LA MELODÍA DE TU SILENCIO
Carmen, sentada frente a la ventana, piensa en lo maravilloso que va a ser recuperar el rumbo de lo cotidiano uno de estos días. Da lo mismo cuanto pueda tardar, lo importante es que suceda. Entonces podrá olvidar por completo el dolor de los últimos meses, porque su memoria es así, cuando recupera la paz todo lo malo desaparece para siempre. Mira la calle a través del ventanal, una imagen de otoño con árboles desnudos, hojas arrastradas por el tenue viento de abril, ese que le susurra secretos al oído desde que era una niña, pero lo que en verdad está observando – recordando -, es el pálido azul del salón en la vieja casa, la alfombra negra que Pablo trajo de Estambul, el retrato de ambos colgado sobre la radio; los libros tan amados, leídos y releídos en largas tardes de invierno. Cuantas veladas hermosas transcurrieron en aquella habitación, sentados solos en el diván, tomados de la mano o abrazados.
Cuando en la radio tocaban alguna de aquellas melodías que les eran tan queridas él de inmediato se levantaba, con ese gesto que era solo suyo, la abrazaba y la arrastraba para bailar sobre la alfombra, riendo sin parar porque saben que si alguien los viera seguro iba a pensar ¡par de viejos locos, a sus años comportándose como chiquillos! De pronto, el ceño se le frunce al recordar que pese a todos los reclamos su hija se llevó también la radio diciendo -¡Basta mamá!, en la casa de reposo ya no necesitarán esto, además les compramos un televisor grande para que se entretengan, bueno por lo menos usted -.

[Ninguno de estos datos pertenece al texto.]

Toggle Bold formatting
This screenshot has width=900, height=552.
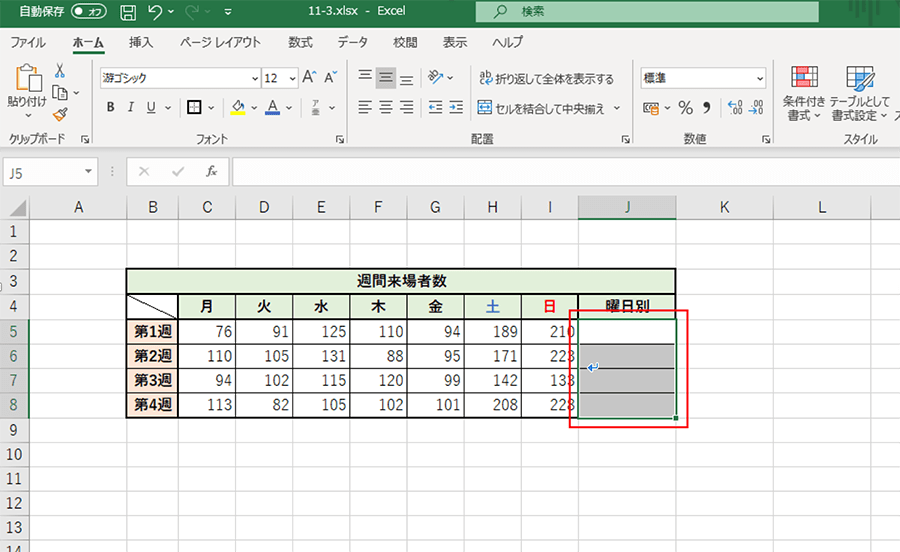(x=111, y=108)
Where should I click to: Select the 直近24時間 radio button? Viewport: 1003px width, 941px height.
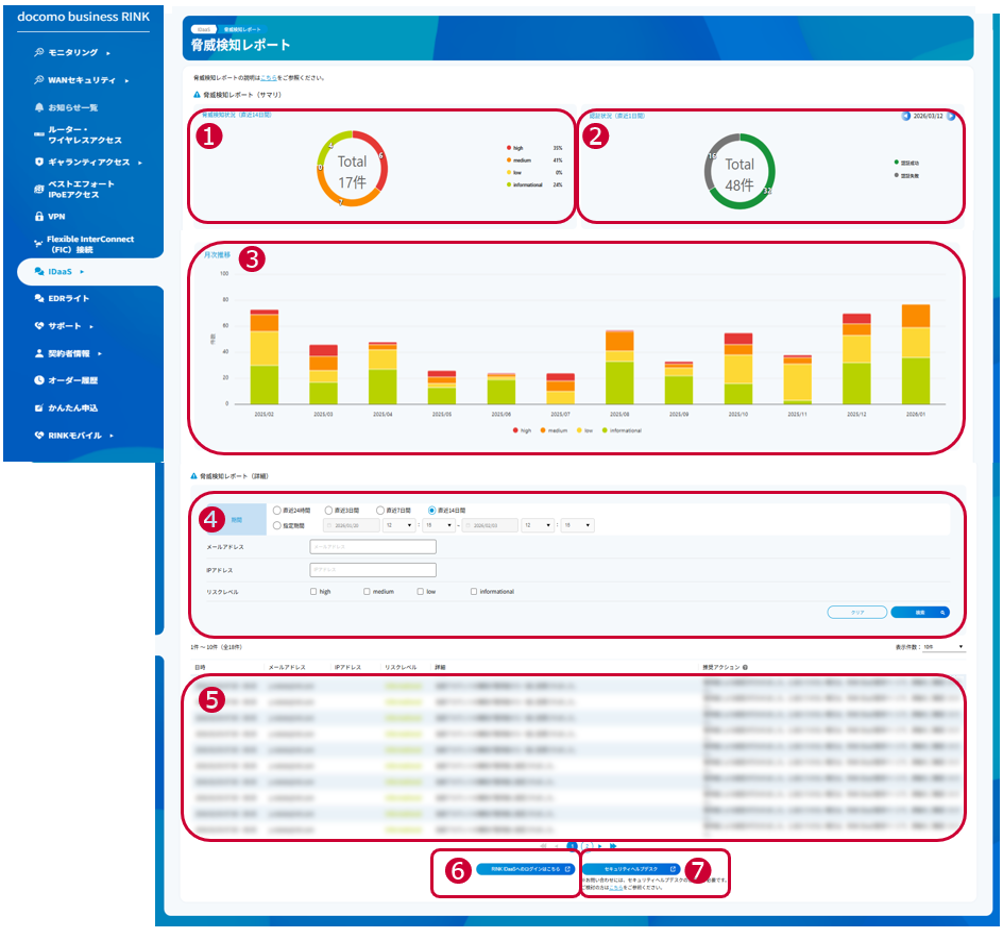(x=278, y=510)
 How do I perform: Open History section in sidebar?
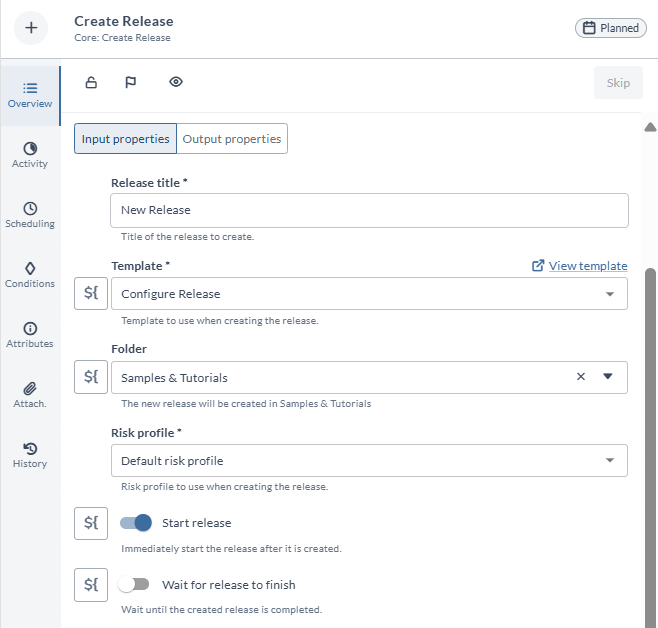coord(30,455)
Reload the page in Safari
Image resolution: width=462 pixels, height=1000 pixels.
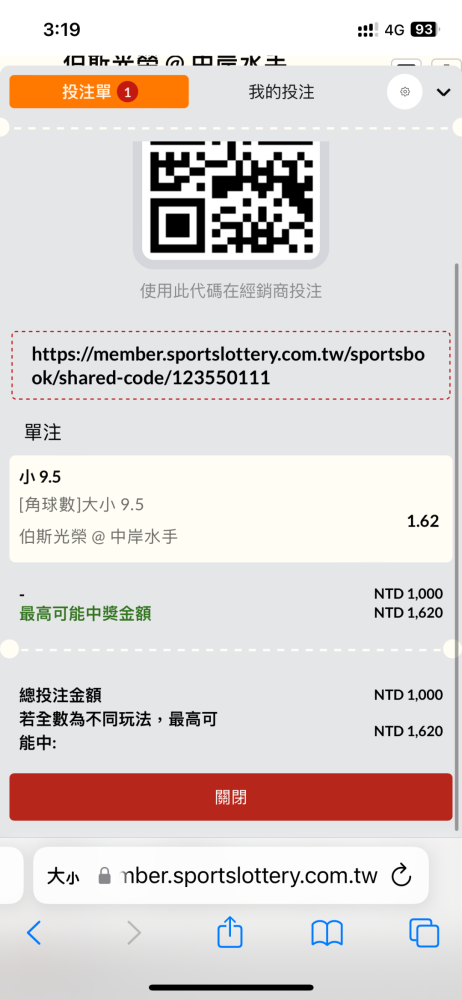401,876

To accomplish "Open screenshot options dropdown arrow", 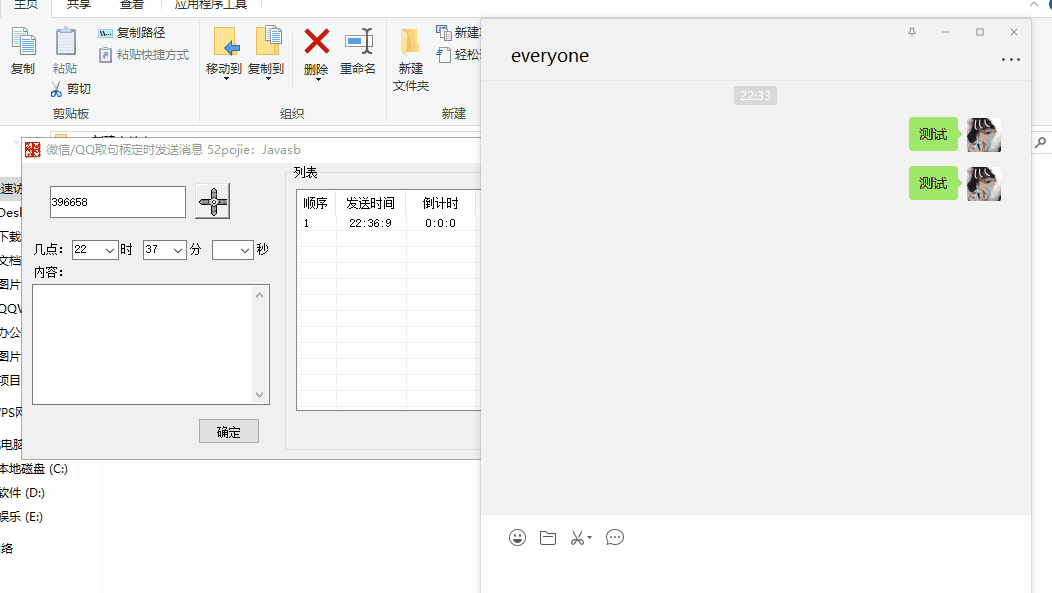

Pablo no dijo nada, se quedó sentado muy quieto con la mirada perdida quien sabe dónde, como era habitual en el último tiempo.
–Mamá, ya no pueden seguir viviendo solos, el alzheimer de papá necesita mayores cuidados –
Que saben ellos lo que Pablo necesita, ¡alzheimer, que estupidez!, él solo está cansado, un poquito confundido quizá, y al final soy yo quien siempre lo ha cuidado.
Carmen no pretende negar que Pablo ha estado distinto desde febrero, antes no era mañoso para comer y ahora le resulta tan difícil complacerlo, pero jamás se va a dar por vencida, eso nunca.
Vuelve al dormitorio y se sienta junto a su marido quien permanece recostado en la cama. – Mira mi amor, que rico este budín de verduras, tu preferido- y acerca con infinita ternura la cuchara hacia su boca. Él la mira desconcertado, sus ojos la escrutan, la examinan con detención y pareciera que sus labios van cerrarse con fuerza, como es su costumbre desde el momento en que pareció ir quedándose ausente de todas las instancias de la vida, ese día en que se alejó del llanto y de la risa, ese día en que se olvidó de los nombres y las señas y ya no le importó el claro despertar de la mañana, ni el sol, ni el agua, ni la lumbre, pero Carmen se niega, está convencida que hoy todo será diferente. Si tan solo hubiesen podido conservar la radio, ella tiene la certeza que bastaría encenderla para que Pablo la abrazara como antes, como siempre, para bailar hasta caer rendidos, gorjeando la risa como los pájaros que un día fueron.
-Pablo, mi amor, la comida se enfría – una lágrima comienza a deslizarse despacio en su mejilla, por un breve instante la mirada de él vuelve a iluminarse, comienza a entreabrir los labios y Carmen a esbozar una tímida sonrisa. Acerca nuevamente la cuchara, pero en ese momento la boca se cierra decidida, hermética, como sucede desde febrero, cada día, todos los días.